Fig. 2.

Palmitoylation of TGEV. (A) Treatment with 2-bromopalmitate (2-BP) decreases the infectivity of TGEV. ST or BHK-21 cells were inoculated with TGEV or VSV, respectively. At 1 h p.i., media were replaced with growth media containing the indicated concentrations of 2-BP or ethanol as 2-BP solvent (ethanol control: amount of ethanol present in the highest 2-BP concentration; 0.0 µM 2-BP: medium without ethanol).

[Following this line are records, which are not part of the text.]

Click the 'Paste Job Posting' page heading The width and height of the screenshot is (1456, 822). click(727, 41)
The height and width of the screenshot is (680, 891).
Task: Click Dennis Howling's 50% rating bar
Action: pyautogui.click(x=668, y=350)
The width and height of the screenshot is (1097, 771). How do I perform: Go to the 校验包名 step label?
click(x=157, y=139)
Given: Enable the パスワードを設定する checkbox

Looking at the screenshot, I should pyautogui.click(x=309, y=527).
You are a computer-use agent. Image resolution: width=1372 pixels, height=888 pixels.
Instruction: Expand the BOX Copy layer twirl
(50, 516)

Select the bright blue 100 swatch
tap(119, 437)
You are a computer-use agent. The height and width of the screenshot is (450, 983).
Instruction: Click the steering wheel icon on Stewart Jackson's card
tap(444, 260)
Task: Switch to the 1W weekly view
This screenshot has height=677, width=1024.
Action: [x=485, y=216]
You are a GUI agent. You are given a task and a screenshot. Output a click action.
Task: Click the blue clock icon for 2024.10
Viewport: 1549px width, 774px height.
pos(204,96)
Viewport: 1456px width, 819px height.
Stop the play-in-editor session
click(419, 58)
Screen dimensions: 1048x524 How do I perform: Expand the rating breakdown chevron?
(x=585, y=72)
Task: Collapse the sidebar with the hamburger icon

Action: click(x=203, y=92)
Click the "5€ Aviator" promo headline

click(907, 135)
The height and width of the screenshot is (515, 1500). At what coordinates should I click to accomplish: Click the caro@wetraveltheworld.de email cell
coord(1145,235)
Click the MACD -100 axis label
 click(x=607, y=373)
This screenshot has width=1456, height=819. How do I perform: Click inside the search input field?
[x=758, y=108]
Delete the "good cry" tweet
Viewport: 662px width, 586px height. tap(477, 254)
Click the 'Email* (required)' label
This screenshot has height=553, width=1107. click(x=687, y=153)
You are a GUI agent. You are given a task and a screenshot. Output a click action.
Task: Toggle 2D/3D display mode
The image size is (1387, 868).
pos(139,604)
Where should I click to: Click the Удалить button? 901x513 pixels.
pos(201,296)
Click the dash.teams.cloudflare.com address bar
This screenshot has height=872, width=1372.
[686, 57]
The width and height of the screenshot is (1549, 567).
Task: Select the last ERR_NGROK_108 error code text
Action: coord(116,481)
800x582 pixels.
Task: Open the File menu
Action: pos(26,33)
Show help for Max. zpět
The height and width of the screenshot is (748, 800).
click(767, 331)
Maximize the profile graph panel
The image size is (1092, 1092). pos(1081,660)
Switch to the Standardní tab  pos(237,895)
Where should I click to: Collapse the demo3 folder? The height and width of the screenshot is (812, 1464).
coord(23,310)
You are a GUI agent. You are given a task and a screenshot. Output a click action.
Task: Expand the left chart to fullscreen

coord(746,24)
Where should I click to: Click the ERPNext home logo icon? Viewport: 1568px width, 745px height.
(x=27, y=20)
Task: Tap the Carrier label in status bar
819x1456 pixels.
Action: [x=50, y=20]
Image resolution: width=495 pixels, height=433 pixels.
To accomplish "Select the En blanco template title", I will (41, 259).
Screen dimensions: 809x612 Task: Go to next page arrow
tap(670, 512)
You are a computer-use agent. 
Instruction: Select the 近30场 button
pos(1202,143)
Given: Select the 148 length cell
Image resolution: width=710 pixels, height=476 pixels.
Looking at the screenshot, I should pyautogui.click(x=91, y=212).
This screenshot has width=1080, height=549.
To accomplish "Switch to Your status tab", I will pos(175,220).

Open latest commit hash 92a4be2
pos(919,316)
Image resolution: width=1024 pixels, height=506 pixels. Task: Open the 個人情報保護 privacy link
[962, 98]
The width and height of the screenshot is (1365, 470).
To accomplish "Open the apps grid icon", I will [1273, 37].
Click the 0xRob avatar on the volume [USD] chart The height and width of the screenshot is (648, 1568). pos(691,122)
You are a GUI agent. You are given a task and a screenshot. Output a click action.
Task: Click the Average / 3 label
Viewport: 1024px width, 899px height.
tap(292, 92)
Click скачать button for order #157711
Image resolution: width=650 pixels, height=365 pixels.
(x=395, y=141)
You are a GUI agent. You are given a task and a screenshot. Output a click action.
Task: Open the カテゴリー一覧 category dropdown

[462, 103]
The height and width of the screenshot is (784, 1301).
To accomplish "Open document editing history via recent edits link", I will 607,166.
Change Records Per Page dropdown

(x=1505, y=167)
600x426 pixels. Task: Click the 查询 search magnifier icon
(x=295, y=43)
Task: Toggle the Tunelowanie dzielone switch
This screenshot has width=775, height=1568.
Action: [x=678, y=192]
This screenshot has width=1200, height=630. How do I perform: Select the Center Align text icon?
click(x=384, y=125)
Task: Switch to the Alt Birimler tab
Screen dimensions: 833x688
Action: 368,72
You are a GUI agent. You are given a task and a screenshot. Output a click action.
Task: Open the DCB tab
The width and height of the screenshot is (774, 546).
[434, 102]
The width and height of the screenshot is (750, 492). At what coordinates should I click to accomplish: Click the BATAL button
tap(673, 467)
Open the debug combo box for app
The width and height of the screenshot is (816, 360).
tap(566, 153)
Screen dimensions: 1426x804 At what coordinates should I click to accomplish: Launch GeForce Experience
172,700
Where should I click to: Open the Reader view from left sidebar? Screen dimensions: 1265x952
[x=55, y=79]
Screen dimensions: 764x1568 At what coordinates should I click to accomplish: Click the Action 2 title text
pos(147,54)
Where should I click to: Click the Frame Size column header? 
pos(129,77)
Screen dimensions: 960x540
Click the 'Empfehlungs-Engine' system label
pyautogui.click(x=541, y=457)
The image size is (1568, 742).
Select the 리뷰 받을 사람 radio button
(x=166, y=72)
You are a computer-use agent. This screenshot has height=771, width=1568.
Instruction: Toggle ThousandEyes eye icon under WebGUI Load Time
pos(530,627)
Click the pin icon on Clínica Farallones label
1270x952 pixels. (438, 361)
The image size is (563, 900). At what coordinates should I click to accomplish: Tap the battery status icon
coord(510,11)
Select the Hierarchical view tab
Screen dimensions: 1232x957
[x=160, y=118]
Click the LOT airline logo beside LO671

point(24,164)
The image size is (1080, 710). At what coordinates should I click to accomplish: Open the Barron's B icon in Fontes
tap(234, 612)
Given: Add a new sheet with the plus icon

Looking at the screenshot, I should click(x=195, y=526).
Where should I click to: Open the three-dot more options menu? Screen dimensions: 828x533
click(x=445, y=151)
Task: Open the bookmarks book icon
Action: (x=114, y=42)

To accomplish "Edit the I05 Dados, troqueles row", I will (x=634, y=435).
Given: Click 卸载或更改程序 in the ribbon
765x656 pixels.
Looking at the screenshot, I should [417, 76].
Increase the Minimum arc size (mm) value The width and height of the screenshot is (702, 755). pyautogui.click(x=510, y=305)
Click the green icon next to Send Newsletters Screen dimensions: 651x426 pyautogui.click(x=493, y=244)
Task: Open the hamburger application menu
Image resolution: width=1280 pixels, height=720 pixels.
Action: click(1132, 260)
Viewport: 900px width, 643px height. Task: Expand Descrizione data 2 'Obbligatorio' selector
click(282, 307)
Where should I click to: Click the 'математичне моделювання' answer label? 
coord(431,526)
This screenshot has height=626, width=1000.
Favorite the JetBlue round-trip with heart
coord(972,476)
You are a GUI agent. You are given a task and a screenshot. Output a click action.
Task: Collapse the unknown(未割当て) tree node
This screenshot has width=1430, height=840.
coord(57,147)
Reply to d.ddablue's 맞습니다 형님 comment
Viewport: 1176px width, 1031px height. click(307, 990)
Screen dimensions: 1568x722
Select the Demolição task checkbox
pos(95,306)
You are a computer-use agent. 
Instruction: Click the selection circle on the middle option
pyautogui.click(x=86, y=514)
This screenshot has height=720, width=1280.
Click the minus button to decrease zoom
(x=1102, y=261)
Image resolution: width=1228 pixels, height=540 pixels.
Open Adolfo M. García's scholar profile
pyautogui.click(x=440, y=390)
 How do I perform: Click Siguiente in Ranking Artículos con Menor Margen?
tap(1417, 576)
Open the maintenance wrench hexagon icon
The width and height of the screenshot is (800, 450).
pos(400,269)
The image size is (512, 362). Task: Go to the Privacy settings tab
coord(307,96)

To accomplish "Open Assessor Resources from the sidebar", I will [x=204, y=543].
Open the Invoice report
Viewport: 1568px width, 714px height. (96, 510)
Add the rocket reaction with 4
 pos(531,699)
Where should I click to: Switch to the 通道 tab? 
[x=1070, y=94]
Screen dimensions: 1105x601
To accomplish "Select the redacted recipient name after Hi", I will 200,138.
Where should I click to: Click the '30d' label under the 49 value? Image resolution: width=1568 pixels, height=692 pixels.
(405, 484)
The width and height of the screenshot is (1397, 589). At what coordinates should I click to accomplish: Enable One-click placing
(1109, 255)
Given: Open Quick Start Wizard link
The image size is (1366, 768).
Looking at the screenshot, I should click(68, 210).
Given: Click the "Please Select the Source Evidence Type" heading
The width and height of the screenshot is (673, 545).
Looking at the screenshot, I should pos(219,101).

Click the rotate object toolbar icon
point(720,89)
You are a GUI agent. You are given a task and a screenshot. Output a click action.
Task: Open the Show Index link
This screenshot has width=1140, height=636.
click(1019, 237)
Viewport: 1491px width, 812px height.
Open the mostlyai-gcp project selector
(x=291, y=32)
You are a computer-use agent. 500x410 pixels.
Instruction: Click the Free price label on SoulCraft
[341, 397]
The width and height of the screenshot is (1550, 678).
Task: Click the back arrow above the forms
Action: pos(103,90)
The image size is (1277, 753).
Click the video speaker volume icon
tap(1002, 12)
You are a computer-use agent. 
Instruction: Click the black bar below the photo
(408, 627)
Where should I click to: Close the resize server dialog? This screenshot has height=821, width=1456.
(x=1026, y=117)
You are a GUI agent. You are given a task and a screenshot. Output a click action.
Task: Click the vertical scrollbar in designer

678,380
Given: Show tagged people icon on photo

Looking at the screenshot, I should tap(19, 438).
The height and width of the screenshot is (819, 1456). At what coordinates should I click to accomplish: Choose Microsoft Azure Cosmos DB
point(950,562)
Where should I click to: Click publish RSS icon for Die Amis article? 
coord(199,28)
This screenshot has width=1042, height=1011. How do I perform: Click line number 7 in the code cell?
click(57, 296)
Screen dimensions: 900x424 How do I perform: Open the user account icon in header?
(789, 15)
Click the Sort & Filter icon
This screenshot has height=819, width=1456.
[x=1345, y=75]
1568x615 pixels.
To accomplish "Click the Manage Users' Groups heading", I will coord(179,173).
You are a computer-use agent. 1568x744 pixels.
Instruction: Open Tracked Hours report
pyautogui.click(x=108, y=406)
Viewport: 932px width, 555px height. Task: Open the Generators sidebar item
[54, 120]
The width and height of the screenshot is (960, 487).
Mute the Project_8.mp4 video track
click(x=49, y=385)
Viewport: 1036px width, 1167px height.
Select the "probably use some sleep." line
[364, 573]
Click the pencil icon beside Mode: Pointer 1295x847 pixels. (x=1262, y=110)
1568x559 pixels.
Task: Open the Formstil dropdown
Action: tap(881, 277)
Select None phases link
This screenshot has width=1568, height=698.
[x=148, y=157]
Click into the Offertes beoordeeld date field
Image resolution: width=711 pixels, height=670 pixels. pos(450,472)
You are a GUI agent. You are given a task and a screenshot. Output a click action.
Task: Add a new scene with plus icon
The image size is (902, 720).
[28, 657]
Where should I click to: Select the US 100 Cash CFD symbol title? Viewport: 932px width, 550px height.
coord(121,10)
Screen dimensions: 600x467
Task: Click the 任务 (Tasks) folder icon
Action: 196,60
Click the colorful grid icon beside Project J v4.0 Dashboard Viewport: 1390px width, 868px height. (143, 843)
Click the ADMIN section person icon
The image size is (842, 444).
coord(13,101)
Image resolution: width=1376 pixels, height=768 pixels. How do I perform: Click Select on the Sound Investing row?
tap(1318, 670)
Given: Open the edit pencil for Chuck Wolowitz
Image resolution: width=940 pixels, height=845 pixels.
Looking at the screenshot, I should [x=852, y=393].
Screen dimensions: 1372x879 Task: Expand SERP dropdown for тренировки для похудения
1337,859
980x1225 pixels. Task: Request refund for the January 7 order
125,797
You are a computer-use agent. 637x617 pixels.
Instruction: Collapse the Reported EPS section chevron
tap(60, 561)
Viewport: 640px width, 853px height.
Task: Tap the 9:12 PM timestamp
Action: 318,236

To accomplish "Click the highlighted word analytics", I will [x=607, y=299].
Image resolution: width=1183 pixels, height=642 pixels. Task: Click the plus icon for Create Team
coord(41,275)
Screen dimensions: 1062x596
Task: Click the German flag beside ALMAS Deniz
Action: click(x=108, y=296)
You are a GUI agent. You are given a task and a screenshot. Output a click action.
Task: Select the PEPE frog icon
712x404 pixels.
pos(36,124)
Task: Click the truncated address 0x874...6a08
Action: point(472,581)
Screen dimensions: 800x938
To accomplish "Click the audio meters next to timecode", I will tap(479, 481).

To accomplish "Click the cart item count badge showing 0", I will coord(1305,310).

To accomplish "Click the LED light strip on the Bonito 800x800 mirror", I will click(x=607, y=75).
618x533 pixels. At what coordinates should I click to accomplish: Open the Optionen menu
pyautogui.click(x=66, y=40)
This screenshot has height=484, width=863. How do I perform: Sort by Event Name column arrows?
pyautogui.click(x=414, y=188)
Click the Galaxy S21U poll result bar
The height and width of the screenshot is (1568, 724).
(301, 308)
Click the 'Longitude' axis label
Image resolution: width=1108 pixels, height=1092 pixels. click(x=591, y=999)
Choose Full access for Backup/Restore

Twenty-four hours later, media were collected and the amount of infectious virus particles was determined by plaque assay. Plaque forming units (PFU)/ml are displayed as mean+standard deviation (SD). ^⁎, significantly different according to Student׳s t test compared to 0.0 µM 2-BP (p<0.05). (B) 2-BP is not cytotoxic to ST cells at the concentrations used. ST cells were treated with the indicated concentrations of 2-BP and cell proliferation was determined by WST 1-assay. The cell proliferation is indicated as mean+SD in percentage. (C) The amount of viral proteins present in viral particles is reduced after 2-BP treatment. Virions from cell culture supernatants of infected cells, treated with the indicated amounts of 2-BP, were pelleted by ultracentrifugation 24 h p.i. and analyzed by SDS-PAGE and Western blotting (virions). The indicated proteins (S, N, and M) were detected by monoclonal antibodies. The corresponding cells were lysed and the respective proteins were equally analyzed (cell lysates). (D) Palmitoylation of the TGEV S protein in virus particles. Infected and mock-infected ST cells were labeled with [³H]-palmitic acid or [³⁵S]-methionine/cysteine. Radiolabeled virus was analyzed by SDS-PAGE and fluorography. A hydroxylamine treatment was performed to determine the linkage of fatty acids via a thioester bond.